Abstract

To describe pharmacy-supported transition-of-care (TOC) interventions and determine their effect on 30-day all-cause readmissions. MEDLINE/PubMed, EMBASE, International Pharmaceutical Abstracts, ABI Inform Complete, PsychINFO, Web of Science, Academic Search Complete, CINHAL, Cochrane library, OIASTER, ProQuest Dissertations & Theses, ClinicalTrials.gov , and relevant websites were searched from January 1, 1995, to December 31, 2015. PICOS+E criteria were utilized. Eligible studies reported pharmacy-supported TOC interventions compared with usual care in adult patients discharged to home within the United States. Studies were required to evaluate postdischarge outcomes (eg, rate of readmissions, hospital utilization). Randomized controlled trials, cohort studies, or controlled before-and-after studies were included.
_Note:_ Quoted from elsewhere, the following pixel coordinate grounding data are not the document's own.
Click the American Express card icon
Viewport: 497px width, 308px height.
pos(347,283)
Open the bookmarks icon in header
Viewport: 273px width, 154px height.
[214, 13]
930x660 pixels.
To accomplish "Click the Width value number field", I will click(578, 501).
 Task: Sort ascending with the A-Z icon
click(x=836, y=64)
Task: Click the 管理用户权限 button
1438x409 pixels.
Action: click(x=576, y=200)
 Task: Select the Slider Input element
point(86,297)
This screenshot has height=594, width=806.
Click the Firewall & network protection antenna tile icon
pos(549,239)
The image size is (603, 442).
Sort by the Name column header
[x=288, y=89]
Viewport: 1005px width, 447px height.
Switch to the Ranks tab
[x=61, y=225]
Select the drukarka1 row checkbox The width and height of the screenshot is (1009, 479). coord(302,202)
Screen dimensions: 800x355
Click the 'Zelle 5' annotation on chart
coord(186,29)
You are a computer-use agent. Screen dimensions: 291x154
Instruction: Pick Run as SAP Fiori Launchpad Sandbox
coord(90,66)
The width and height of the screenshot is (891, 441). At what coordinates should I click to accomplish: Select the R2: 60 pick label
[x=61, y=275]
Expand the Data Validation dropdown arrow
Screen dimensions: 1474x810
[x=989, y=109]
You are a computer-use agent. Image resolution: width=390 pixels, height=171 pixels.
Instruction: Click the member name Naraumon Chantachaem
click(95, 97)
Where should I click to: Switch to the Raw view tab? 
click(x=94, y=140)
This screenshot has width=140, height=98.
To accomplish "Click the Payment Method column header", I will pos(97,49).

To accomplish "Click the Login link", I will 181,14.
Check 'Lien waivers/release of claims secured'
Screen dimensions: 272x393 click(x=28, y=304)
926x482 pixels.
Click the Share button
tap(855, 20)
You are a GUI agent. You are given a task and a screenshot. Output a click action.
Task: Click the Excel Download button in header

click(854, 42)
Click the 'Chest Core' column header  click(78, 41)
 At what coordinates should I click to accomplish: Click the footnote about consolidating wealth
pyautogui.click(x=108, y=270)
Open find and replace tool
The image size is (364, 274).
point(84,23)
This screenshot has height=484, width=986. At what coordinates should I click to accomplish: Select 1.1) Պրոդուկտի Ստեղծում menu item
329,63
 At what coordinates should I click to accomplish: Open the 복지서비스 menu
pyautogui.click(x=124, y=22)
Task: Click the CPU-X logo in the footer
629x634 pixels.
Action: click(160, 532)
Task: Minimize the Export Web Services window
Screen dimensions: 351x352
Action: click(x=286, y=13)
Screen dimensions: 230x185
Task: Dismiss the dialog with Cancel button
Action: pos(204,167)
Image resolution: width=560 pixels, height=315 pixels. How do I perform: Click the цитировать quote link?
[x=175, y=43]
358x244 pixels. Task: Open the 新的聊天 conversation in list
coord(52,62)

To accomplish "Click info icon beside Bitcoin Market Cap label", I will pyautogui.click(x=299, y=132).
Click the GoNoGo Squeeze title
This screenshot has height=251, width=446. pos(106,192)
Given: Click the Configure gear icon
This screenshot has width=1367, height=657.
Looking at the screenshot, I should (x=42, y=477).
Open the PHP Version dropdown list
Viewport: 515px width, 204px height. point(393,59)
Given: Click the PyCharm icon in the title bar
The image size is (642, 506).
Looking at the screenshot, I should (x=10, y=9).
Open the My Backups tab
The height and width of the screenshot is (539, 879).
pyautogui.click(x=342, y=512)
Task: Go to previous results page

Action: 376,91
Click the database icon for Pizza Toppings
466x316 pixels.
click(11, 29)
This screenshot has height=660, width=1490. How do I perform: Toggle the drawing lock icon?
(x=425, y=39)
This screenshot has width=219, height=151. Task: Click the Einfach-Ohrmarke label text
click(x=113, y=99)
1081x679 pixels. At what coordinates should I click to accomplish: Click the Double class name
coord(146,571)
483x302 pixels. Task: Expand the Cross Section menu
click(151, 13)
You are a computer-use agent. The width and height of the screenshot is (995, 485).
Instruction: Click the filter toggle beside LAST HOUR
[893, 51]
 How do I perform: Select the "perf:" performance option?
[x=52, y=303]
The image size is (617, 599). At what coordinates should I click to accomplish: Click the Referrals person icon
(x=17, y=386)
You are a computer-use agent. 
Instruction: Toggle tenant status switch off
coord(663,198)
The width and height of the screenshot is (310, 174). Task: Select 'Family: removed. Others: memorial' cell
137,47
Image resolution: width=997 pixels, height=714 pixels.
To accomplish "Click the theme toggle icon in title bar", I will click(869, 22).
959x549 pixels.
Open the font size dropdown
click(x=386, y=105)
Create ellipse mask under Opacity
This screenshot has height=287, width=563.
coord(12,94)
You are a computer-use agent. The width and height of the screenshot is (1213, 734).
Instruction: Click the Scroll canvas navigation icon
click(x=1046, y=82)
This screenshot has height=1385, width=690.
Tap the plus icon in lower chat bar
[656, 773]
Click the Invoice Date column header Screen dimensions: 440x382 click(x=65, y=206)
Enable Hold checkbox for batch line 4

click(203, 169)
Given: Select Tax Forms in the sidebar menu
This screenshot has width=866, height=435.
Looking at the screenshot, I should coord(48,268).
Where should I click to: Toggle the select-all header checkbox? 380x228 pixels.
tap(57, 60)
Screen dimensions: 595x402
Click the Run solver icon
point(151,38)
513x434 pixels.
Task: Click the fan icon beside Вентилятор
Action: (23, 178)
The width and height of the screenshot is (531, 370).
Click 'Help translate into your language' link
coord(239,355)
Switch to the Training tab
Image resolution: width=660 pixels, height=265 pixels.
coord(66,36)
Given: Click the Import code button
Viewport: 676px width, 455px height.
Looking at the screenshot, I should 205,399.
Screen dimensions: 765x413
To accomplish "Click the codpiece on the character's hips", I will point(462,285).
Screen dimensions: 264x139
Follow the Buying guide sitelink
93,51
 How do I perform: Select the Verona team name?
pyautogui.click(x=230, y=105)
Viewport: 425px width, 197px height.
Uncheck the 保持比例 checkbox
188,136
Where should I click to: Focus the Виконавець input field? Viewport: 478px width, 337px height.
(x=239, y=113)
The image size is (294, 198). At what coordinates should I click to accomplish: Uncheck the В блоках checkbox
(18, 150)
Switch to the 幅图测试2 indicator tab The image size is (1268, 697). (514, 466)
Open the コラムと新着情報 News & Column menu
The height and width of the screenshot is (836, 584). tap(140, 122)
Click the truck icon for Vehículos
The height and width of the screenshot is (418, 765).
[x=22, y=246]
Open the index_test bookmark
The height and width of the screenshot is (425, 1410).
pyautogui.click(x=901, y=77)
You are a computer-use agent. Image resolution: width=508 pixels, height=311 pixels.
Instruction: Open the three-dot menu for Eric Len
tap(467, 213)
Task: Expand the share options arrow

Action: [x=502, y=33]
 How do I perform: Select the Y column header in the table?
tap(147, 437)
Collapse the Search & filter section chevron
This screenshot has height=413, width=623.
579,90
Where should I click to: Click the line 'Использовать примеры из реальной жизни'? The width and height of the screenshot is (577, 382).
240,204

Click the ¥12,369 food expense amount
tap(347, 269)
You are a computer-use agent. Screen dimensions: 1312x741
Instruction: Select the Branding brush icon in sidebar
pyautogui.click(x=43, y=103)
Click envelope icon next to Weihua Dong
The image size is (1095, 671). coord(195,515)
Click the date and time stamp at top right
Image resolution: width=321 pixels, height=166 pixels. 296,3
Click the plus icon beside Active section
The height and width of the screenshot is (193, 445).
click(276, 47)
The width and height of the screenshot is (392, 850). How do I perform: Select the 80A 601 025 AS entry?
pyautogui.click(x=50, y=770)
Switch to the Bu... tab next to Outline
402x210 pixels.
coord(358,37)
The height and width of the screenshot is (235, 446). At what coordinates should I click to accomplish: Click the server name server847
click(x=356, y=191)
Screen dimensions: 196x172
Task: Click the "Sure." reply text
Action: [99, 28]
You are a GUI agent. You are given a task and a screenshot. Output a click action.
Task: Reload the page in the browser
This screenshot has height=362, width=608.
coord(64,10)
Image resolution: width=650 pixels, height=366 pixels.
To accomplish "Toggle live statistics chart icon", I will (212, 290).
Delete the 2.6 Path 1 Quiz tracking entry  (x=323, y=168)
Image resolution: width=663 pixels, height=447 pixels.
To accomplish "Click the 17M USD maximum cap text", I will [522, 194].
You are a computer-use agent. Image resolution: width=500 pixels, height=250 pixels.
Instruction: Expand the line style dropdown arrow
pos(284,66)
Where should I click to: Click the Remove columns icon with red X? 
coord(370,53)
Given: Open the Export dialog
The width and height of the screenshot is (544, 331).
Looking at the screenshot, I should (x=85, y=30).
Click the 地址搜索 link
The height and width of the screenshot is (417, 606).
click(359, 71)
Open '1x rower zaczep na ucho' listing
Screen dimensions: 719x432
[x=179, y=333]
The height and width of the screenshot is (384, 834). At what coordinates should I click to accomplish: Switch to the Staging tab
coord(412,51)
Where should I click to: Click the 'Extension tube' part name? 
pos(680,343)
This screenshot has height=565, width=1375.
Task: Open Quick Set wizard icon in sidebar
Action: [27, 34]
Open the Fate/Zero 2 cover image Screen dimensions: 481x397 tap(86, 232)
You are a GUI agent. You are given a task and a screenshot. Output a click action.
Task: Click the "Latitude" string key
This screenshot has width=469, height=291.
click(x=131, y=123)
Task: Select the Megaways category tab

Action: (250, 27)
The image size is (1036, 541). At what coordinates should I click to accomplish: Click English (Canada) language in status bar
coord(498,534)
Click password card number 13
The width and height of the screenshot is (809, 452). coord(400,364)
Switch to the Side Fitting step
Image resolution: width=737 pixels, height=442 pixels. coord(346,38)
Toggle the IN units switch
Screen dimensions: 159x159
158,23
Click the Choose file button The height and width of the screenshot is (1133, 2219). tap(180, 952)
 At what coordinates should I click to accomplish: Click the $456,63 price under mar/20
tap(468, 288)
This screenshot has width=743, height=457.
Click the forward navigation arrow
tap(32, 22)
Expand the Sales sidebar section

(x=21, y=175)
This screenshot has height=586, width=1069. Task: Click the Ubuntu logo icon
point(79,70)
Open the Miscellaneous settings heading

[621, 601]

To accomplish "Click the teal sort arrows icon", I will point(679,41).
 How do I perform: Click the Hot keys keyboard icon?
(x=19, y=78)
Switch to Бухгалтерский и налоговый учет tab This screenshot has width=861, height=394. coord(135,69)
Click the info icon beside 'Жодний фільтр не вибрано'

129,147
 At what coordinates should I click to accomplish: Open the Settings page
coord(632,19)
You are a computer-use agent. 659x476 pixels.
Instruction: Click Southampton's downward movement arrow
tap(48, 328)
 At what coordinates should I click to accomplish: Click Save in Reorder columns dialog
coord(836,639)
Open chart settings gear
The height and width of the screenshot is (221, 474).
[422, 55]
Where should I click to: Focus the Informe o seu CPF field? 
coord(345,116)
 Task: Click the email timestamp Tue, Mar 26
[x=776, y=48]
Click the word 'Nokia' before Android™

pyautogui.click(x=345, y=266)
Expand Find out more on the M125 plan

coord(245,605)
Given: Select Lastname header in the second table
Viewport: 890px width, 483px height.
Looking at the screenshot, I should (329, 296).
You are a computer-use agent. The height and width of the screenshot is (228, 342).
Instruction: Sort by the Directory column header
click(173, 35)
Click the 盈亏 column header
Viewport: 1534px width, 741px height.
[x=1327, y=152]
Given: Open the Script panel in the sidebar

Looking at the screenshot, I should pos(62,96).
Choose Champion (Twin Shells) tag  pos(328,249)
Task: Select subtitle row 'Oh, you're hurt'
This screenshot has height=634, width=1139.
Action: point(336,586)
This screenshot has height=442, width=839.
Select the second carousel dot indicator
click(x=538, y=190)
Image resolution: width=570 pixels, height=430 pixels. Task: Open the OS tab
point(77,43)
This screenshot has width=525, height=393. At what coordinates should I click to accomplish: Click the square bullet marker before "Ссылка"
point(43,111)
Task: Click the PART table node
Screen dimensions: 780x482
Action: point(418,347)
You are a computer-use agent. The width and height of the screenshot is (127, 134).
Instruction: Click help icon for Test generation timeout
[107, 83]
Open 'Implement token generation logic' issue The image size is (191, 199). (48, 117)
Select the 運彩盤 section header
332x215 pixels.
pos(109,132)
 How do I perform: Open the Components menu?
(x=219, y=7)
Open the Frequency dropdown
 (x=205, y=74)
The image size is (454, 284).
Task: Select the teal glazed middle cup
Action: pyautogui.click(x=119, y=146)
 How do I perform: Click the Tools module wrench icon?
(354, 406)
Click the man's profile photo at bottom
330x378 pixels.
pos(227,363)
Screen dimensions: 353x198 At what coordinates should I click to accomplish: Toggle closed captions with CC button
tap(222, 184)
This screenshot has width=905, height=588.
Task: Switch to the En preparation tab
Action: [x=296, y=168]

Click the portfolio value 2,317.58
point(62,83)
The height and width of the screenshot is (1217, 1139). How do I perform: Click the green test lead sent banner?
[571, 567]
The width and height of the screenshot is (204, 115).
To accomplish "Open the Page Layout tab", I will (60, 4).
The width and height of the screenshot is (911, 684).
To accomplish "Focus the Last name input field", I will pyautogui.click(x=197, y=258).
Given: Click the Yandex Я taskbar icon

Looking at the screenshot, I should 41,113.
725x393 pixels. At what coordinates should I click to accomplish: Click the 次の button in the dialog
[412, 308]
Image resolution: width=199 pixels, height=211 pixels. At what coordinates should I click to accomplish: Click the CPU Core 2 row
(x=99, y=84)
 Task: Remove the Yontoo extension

Two reviewers independently extracted data and evaluated study quality. A total of 56 articles were included in the systematic review (n = 61 858), of which 32 reported 30-day all-cause readmissions and were included in the meta-analysis. A taxonomy was developed to categorize targeted patients, intervention types, and pharmacy personnel as sole intervener. The meta-analysis demonstrated about a 32% reduction in the odds of readmission (odds ratio [OR] = 0.68; 95% CI = 0.61 to 0.75) observed for pharmacy-supported TOC interventions compared with usual care. Heterogeneity was identified ( I2 = 55%; P < 0.001). A stratified meta-analysis showed that interventions with patient-centered follow-up reduced 30-day readmissions relative to studies without follow-up (OR = 0.70; CI = 0.63 to 0.78). Pharmacy-supported TOC programs were associated with a significant reduction in the odds of 30-day readmissions.